Mariculture conference advances efforts to grow industry

“The sun is rising over the emerging mariculture industry in Alaska” was a theme that resonated throughout the recent three-day conference on mariculture in Juneau. Participants included policymakers, industry representatives from around the world and Alaska, tribal leaders, regulators, researchers and training experts, nonprofit organizations, shellfish and seaweed farmers, students, and others. 

The conference, sponsored by the University of Alaska and hosted by the Juneau Economic Development Council, centered around themes of industry, policy and research with opening remarks provided by University of Alaska president Pat Pitney. Pitney greeted attendees recognizing that “We’re at a turning point to expanding this industry” and stating “The University of Alaska is all in for mariculture.” 

people sitting in a conference room viewing a speaker on a large screen projected on the wall
Alaska Governor Mike Dunleavy addresses the UA Mariculture Conference attendees. Photo courtesy of CFOS UAF.

Pitney was joined by Tlingit and Haida president Richard Chalyee Eésh Peterson, Juneau assembly member Christine Woll, and governor Mike Dunleavy, who provided welcoming comments and words of encouragement on the opportunities that mariculture can provide in Alaska.

“We want to make Alaska the mariculture capital of the world,” said Governor Dunleavy.

Five facilitated sessions included presentations from guest speakers followed by panel discussions for in-depth dives into the session topics and applications in Alaska. Experts from around the world shared their experiences in growing, processing, and marketing shellfish and seaweed. One such expert, Kate Burns, founder of Islander Kelp, emphasized the environmental sustainability and community-building aspects of growing kelp and making kelp products. Her company provides jobs on Rathlin Island, a small island north of Ireland with a population of 150. 

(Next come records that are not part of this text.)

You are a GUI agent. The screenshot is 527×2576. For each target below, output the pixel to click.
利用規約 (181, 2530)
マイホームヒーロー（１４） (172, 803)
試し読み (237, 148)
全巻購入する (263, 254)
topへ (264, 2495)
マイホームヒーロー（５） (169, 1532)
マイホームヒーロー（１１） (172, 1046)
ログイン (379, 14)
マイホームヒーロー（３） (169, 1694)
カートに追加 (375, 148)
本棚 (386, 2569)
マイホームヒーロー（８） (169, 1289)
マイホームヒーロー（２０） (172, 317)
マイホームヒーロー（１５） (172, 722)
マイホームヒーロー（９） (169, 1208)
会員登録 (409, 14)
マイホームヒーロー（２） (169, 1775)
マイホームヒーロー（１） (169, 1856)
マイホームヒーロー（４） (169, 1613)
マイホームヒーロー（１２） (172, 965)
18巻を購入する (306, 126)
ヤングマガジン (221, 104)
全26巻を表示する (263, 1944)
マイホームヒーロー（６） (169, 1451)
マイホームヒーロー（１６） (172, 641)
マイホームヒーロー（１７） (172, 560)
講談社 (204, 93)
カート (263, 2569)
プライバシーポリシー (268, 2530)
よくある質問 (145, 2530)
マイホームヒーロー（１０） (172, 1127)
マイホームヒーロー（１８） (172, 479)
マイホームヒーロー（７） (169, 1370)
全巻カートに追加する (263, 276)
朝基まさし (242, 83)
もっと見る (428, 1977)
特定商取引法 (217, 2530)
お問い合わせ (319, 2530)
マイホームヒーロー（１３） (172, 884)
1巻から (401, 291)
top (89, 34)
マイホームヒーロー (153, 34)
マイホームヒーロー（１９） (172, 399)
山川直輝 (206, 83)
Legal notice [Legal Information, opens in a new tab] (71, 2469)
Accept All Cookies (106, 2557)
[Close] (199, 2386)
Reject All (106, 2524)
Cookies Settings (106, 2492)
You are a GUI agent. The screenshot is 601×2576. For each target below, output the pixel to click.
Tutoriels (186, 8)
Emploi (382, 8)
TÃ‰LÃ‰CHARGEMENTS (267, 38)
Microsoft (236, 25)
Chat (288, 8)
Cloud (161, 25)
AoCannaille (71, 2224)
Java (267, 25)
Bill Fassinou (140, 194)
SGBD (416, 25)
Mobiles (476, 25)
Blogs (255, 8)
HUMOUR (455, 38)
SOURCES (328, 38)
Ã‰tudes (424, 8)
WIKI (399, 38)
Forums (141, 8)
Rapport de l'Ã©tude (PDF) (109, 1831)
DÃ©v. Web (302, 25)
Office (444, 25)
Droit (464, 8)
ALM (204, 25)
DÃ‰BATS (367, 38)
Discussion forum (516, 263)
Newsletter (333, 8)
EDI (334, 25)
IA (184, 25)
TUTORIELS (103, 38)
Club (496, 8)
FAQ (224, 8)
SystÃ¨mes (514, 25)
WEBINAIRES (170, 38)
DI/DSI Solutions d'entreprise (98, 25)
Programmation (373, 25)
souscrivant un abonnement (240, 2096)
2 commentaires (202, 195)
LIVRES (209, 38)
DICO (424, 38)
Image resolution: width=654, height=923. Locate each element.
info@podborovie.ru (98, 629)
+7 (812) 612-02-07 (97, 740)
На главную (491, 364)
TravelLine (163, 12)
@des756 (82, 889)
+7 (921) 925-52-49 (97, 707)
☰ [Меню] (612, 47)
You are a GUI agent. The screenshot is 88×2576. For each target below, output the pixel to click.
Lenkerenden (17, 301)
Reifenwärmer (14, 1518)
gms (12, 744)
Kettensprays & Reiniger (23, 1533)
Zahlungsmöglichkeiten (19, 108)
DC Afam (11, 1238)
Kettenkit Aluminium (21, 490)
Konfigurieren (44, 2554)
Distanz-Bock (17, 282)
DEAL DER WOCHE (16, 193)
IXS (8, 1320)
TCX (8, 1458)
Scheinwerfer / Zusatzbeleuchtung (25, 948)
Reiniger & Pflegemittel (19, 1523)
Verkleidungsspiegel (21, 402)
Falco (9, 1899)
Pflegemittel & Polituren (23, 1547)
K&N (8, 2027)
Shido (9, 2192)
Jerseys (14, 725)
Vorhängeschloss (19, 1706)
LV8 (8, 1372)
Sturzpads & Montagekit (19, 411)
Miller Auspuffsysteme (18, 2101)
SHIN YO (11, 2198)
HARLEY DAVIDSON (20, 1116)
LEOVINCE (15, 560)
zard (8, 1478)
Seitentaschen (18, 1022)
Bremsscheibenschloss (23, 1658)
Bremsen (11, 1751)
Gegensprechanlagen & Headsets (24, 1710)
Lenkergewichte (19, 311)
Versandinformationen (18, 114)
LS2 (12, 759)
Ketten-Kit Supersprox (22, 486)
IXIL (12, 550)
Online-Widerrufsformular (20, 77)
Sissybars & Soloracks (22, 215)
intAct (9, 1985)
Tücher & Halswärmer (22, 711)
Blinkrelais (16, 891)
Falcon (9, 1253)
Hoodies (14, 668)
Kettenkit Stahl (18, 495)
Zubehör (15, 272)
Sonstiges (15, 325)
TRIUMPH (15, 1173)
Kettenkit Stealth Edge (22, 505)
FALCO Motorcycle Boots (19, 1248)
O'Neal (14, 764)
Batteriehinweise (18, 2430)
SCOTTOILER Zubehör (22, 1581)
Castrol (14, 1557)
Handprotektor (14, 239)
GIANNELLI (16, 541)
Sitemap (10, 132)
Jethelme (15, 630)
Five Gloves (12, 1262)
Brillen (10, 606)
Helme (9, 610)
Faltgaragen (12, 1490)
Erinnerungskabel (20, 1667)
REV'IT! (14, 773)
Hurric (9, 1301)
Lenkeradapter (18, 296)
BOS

Speakers from Alaska described policies, funding opportunities, needs, research and training accomplishments and highlights of future education and workforce development opportunities. Alaska Native leaders emphasized the opportunities and need to consider food security, food sovereignty, subsistence rights,  and the incorporation of traditional knowledge and values into business practices. 

Alaska Sea Grant’s director, Ginny Eckert, helped plan the event and gave a keynote address on research and training to support the mariculture industry. Alaska Sea Grant’s mariculture specialist, Melissa Good, presented on workforce development.

woman standing at a podium with a large slide screen projected behind her
Ginny Eckert speaks at the UA Mariculture Conference in Juneau. Photo courtesy of CFOS UAF.

Eckert’s keynote session focused on research and training accomplishments since the last mariculture workshop in January 2020, hosted by NOAA Fisheries. Since that time, Alaska has increased capacity, addressed bottlenecks and accomplished many of the priority action items of the Governor’s Mariculture Task Force. Alaska Sea Grant hosts the newly-created Mariculture Research and Training Center to facilitate communication among seaweed and shellfish farmers, researchers and trainers and to support research and training to address industry needs. It will also communicate research results to those who can benefit from them, including Alaska Native organizations, businesses, regulators, and other stakeholders.  

“It was wonderful to have such a broad mix of stakeholders come together to share expertise about how Alaska can make the most of our mariculture potential,” said Eckert. “This gathering created positive energy and momentum, and started the conversation among diverse stakeholders.”

“Mariculture is a sustainable industry that makes a lot of sense for Alaska. It can provide economic development opportunities in our rural coastal communities. Alaska Sea Grant is pleased to contribute expertise in marine outreach, education and applied research to further its growth.”